Connie Jean Eaves,  CorrFRSE (née Constance Halperin; born May 22, 1944), is a Canadian biologist with significant contributions to cancer and stem cell research. Eaves is a professor generics of genetics at the University of British Columbia and is also the co-founder with Allen C Eaves of Terry Fox Laboratory (Vancouver, Canada).

Education and career 
In high school, Eaves was interested in becoming a physician but later decided to pursue into research due to gender discrimination in medical school acceptance rates.

Eaves received a BA in Biology and Chemistry and in 1964 and 1966 an MSc in Biology (Genetics) working on oncogenic viruses from Queen's University.
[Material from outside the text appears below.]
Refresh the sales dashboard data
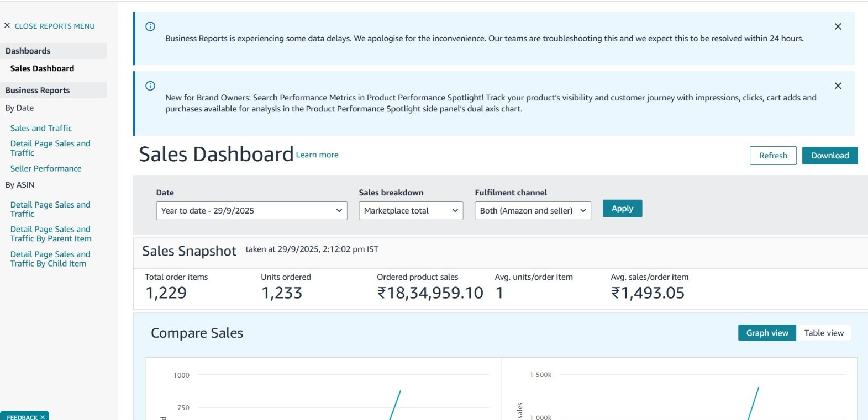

She then pursued doctoral training at the Paterson Laboratories of the Christie Hospital and Holt Radium Institute and obtained a PhD from the University of Manchester in Great Britain in 1969.

She did postdoctoral work on hematopoiesis at the Ontario Cancer Institute in Toronto, Canada, as a member of the research team of James Till and Ernest McCulloch.

After completing her studies, moved to British Columbia because she was offered an academic position at the University of British Columbia.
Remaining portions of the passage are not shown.